『強がりと弱虫』 ジェニーハイ

以前BSスカパー!で放送されていた「BAZOOKA!!!」の中で結成されたバンド「ジェニーハイ」。いわゆる企画ものなのだが、これがなかなか良いのである。
小難しくなりがちな新垣隆氏のピアノ奏法を、技巧は残したまま絶妙に POP に仕上げる川谷絵音のプロデュース能力など、感心するばかりである。
『強がりと弱虫』は、MV 無しにもかかわらず、本稿執筆時点で YouTube 再生60万回以上と、ネット民の心に刺さっているようである。
“世界中が敵になっても味方でいるとか 言ってくれよ”

翻って、あなたには、私には、そんなに必死になって庇いたいと思えるような人はいるだろうか? 愛をくれくれ言うよりも、自分にとって本当に大切な人を見つけてからが人生の本番である。

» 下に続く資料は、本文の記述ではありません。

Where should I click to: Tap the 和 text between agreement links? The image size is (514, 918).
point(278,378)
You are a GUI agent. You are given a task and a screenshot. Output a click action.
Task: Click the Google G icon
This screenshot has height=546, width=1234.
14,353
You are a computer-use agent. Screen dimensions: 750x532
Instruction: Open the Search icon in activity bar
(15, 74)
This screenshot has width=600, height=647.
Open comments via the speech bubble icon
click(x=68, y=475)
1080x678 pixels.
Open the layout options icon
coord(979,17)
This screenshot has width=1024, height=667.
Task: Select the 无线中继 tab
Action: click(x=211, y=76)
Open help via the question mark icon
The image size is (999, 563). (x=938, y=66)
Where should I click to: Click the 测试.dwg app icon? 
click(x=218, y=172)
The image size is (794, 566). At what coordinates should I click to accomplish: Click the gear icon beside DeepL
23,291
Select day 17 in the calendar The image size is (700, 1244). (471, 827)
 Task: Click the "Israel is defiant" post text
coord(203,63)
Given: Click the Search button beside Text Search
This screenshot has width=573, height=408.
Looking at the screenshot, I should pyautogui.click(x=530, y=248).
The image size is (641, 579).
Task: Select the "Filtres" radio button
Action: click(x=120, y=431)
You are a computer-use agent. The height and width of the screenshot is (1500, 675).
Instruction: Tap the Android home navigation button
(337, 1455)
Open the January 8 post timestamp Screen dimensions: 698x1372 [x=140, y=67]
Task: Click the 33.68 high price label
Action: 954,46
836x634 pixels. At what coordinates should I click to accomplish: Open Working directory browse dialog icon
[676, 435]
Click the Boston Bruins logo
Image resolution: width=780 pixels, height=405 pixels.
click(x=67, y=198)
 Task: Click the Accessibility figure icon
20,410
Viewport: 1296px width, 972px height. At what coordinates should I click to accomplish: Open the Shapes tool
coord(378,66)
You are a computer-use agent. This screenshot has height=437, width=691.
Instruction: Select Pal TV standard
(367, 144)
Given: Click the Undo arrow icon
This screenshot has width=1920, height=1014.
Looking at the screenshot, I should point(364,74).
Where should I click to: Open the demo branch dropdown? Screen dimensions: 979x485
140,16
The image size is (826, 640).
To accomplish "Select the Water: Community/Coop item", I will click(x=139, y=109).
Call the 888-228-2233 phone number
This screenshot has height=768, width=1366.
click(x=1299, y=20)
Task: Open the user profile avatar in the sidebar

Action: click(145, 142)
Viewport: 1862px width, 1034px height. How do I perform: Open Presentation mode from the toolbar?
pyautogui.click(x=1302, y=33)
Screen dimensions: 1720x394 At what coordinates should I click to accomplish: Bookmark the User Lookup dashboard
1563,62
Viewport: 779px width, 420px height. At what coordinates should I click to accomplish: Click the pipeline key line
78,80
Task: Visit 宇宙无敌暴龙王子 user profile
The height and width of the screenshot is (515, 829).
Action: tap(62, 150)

だが、説教されるために歌を聴いているのではないのだ。この泣き言が良いのである。
“嘘でもいいから天才だって言ってくれよ”
ジェニーハイのジェニー(génie)は、フランス語で「天才」の意味である。
ガロア(1811~1832)のように天才少年のままこの世を去るのはロマンがあるが、自分は凡人かもしれないと気づいてからのジタバタした人生も乙なものである。
自分の押し売りから目が覚めて、自分以外に愛せるものが見つかった時、何かが開けるのではないだろうか。